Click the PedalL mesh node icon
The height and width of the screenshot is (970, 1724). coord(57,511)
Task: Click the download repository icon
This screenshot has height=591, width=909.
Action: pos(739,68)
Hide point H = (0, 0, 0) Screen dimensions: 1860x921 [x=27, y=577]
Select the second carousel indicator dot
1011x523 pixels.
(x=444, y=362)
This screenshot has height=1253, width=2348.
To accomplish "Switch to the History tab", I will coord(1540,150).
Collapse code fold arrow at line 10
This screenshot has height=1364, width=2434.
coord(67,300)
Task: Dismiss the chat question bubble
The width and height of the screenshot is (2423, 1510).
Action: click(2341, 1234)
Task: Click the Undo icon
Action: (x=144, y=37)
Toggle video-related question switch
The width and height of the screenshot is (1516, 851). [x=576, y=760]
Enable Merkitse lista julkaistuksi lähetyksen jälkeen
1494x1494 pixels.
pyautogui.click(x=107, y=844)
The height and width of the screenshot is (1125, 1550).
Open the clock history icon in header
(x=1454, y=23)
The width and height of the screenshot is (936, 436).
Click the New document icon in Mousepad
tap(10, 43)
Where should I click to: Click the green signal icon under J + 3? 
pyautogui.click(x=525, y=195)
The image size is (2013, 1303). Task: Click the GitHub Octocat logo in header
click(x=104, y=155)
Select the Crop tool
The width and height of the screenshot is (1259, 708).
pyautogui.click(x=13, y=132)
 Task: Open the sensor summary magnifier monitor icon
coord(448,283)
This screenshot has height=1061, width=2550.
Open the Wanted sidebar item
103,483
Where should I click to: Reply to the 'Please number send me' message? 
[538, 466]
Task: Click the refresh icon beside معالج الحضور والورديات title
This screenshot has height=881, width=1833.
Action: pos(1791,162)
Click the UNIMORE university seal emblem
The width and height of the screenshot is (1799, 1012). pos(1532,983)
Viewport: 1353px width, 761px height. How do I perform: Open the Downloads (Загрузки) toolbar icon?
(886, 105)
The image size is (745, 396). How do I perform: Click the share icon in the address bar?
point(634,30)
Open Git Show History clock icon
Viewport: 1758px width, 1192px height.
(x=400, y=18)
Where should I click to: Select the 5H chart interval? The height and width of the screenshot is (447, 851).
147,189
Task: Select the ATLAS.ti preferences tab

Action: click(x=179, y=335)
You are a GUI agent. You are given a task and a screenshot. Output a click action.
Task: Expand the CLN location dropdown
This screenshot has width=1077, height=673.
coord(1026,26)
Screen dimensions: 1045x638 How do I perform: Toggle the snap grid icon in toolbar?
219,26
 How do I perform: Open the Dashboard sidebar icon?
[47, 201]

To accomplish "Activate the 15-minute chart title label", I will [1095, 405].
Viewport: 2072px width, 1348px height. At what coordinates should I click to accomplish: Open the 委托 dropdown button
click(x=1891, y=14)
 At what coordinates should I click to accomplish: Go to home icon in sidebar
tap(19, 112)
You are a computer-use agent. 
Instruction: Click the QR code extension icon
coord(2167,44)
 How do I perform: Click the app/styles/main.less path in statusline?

┄┄┄┄┄┄┄┄┄┄┄┄┄┄┄┄┄┄┄┄

### TRY IT
Only the lines from the one containing "You are a GUI" through the last line of the material should be returned, each one exactly as written.

### TASK SOLUTION
You are a GUI agent. You are given a task and a screenshot. Output a click action.
Task: Expand the CLN location dropdown
This screenshot has width=1077, height=673.
coord(1026,26)
Screen dimensions: 1045x638 How do I perform: Toggle the snap grid icon in toolbar?
219,26
 How do I perform: Open the Dashboard sidebar icon?
[47, 201]

To accomplish "Activate the 15-minute chart title label", I will [1095, 405].
Viewport: 2072px width, 1348px height. At what coordinates should I click to accomplish: Open the 委托 dropdown button
click(x=1891, y=14)
 At what coordinates should I click to accomplish: Go to home icon in sidebar
tap(19, 112)
You are a computer-use agent. 
Instruction: Click the QR code extension icon
coord(2167,44)
 How do I perform: Click the app/styles/main.less path in statusline?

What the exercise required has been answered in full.